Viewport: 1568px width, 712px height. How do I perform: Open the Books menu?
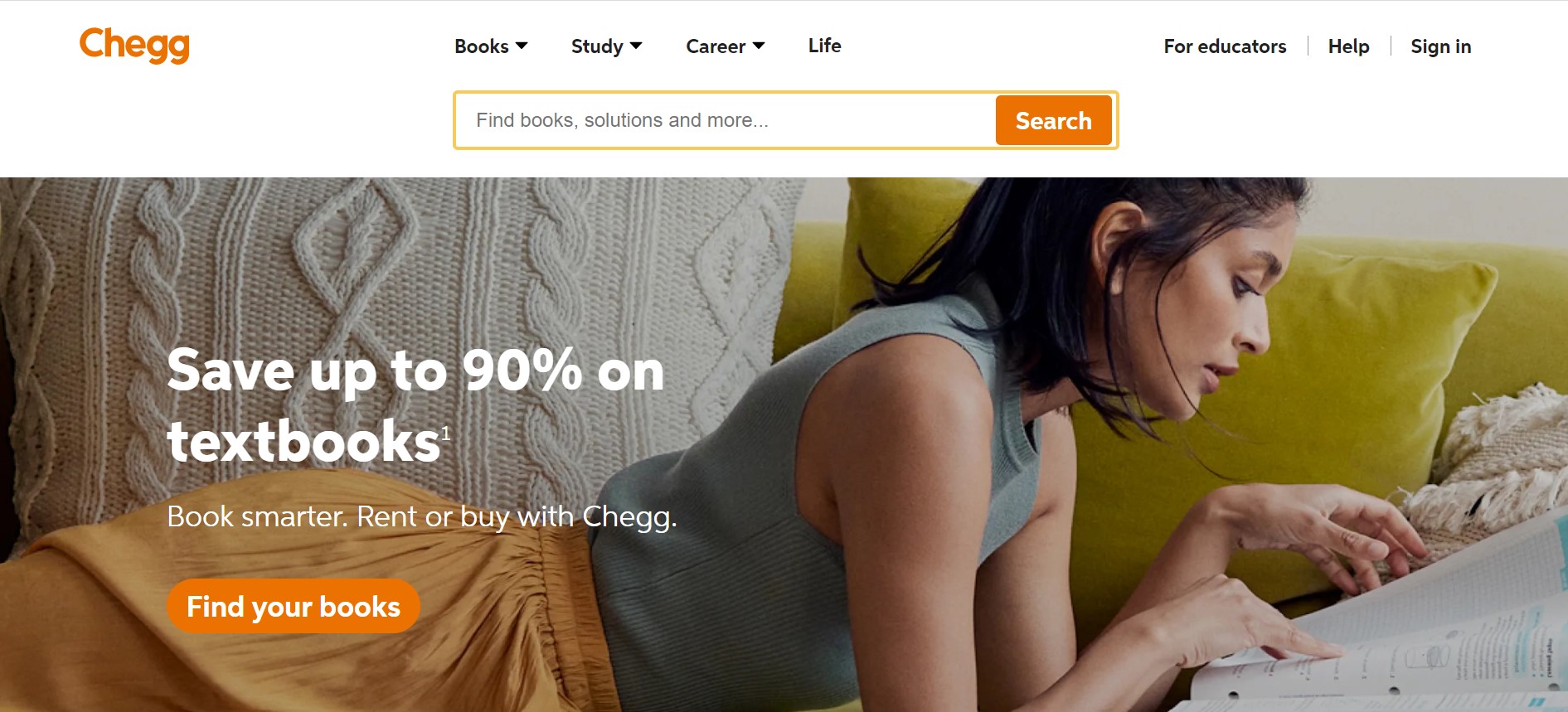(x=491, y=46)
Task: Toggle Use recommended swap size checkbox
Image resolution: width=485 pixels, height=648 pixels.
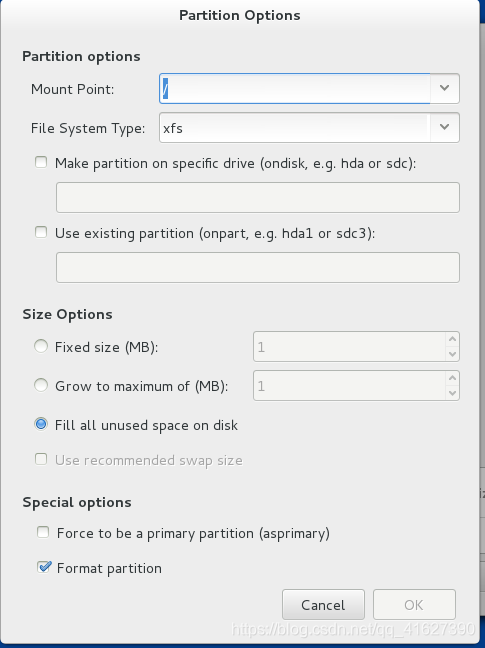Action: [x=41, y=459]
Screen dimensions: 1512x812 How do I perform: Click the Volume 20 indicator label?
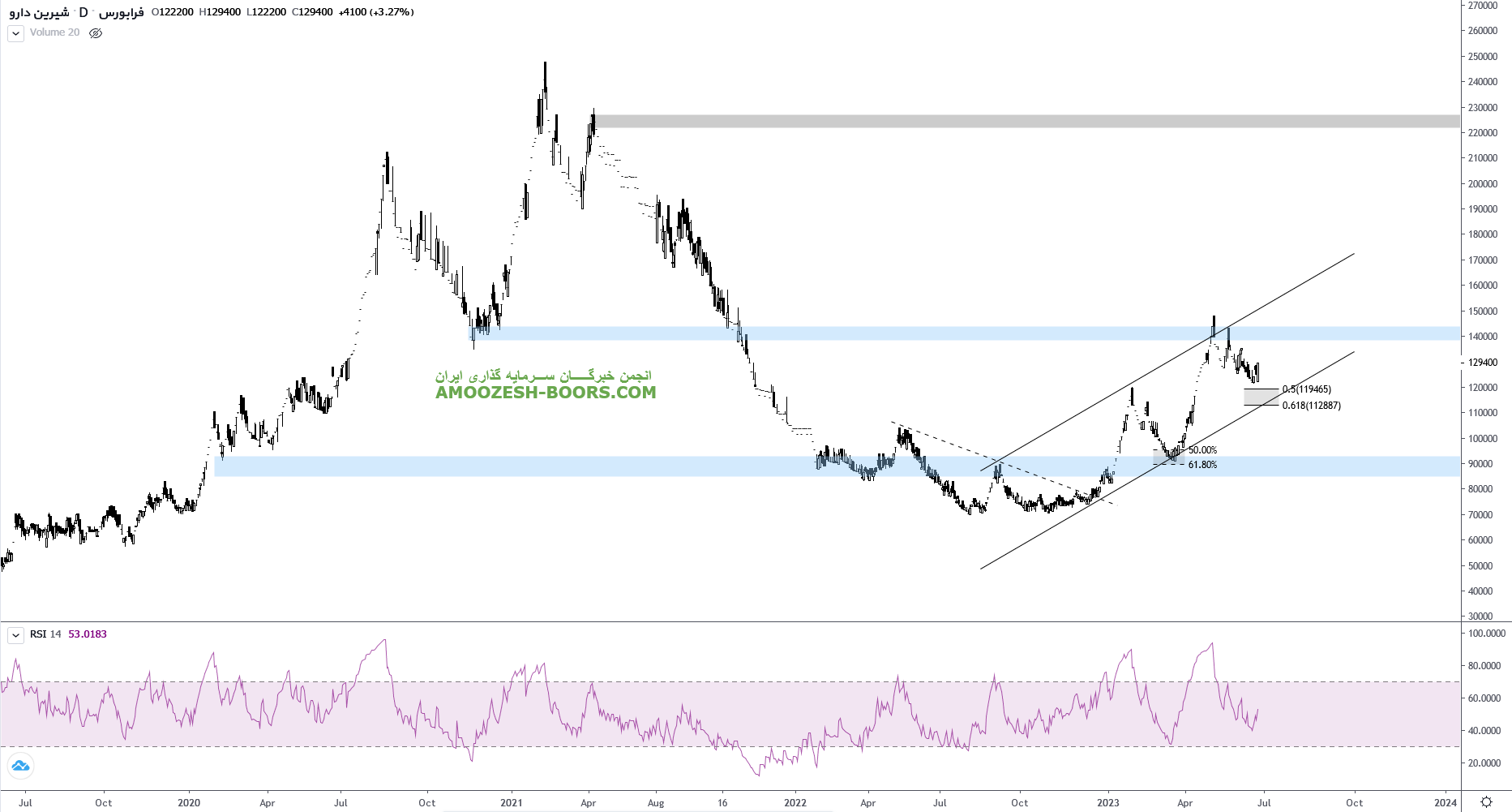point(54,32)
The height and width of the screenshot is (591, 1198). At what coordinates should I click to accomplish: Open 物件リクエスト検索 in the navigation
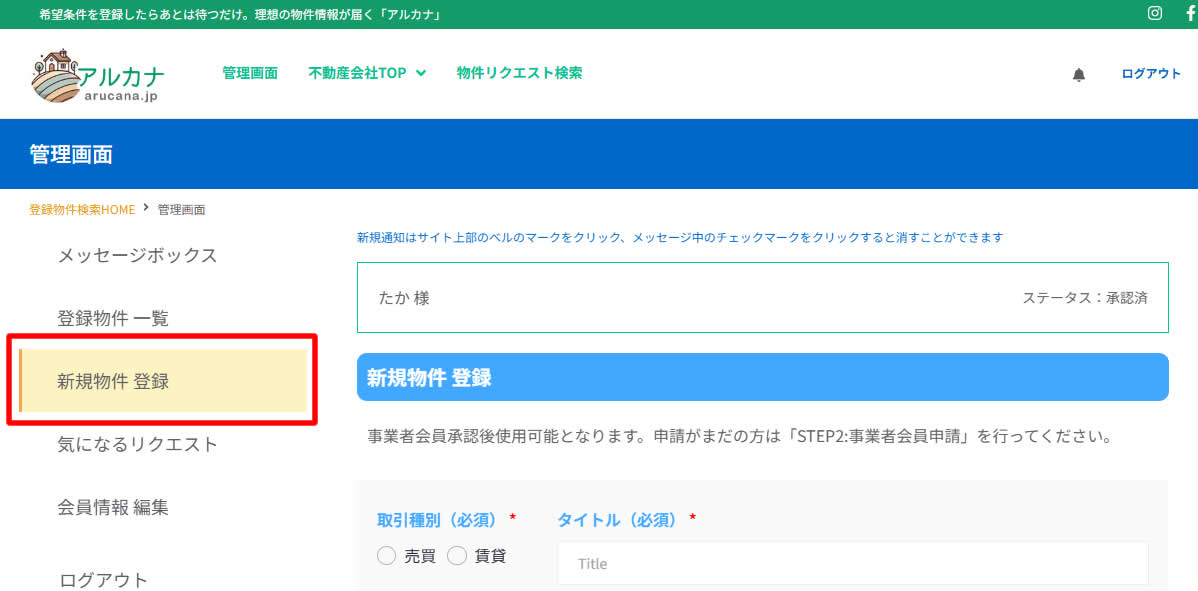pyautogui.click(x=519, y=73)
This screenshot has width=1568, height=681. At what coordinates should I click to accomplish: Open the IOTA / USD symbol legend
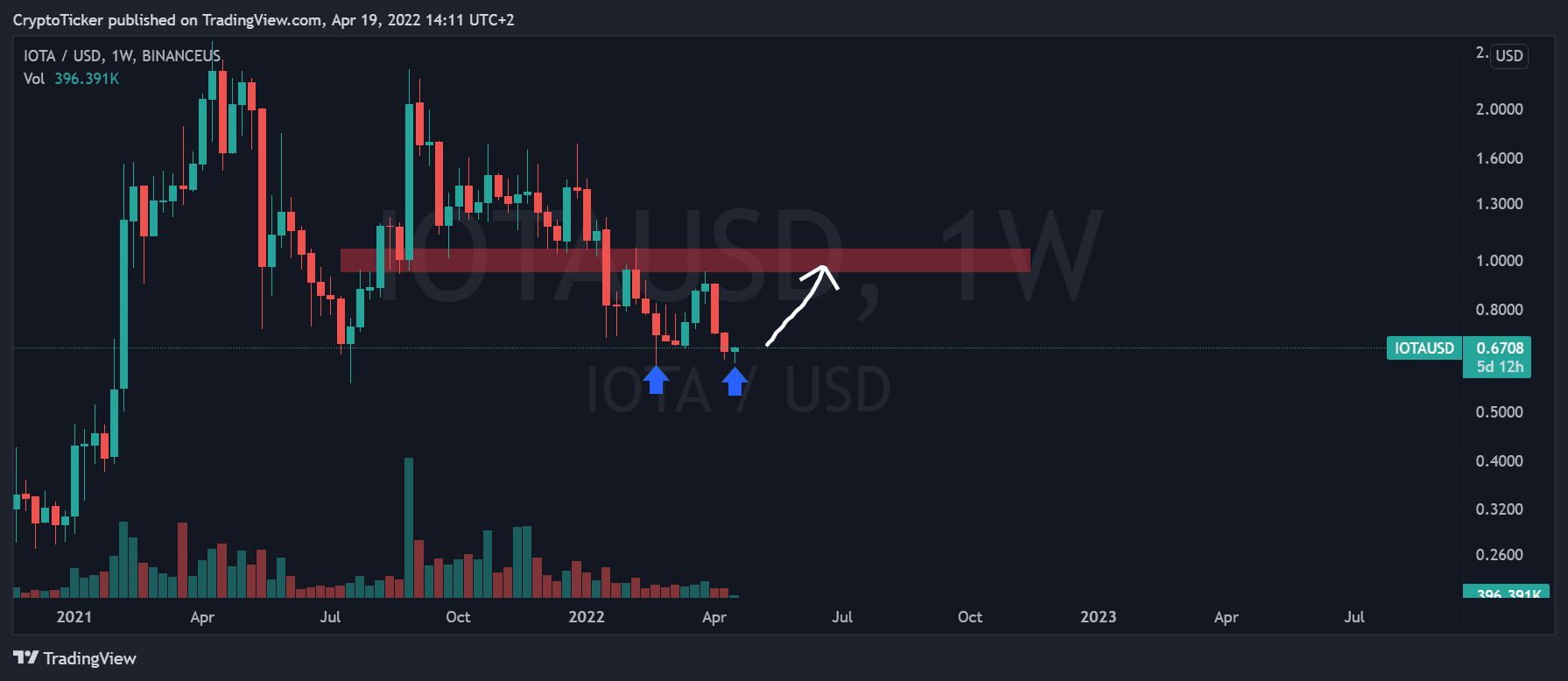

_WHAT THE TASK ASKS_: Begin at the line containing "Task: Toggle Use" and restate exactly every line through the end of the material, skipping the pictures.

_SOLUTION FOR THIS EXERCISE_:
Task: Toggle Use recommended swap size checkbox
Image resolution: width=485 pixels, height=648 pixels.
Action: [x=41, y=459]
Screen dimensions: 1512x812 How do I perform: Click the Volume 20 indicator label?
point(54,32)
The height and width of the screenshot is (591, 1198). At what coordinates should I click to accomplish: Open 物件リクエスト検索 in the navigation
pyautogui.click(x=519, y=73)
This screenshot has width=1568, height=681. At what coordinates should I click to accomplish: Open the IOTA / USD symbol legend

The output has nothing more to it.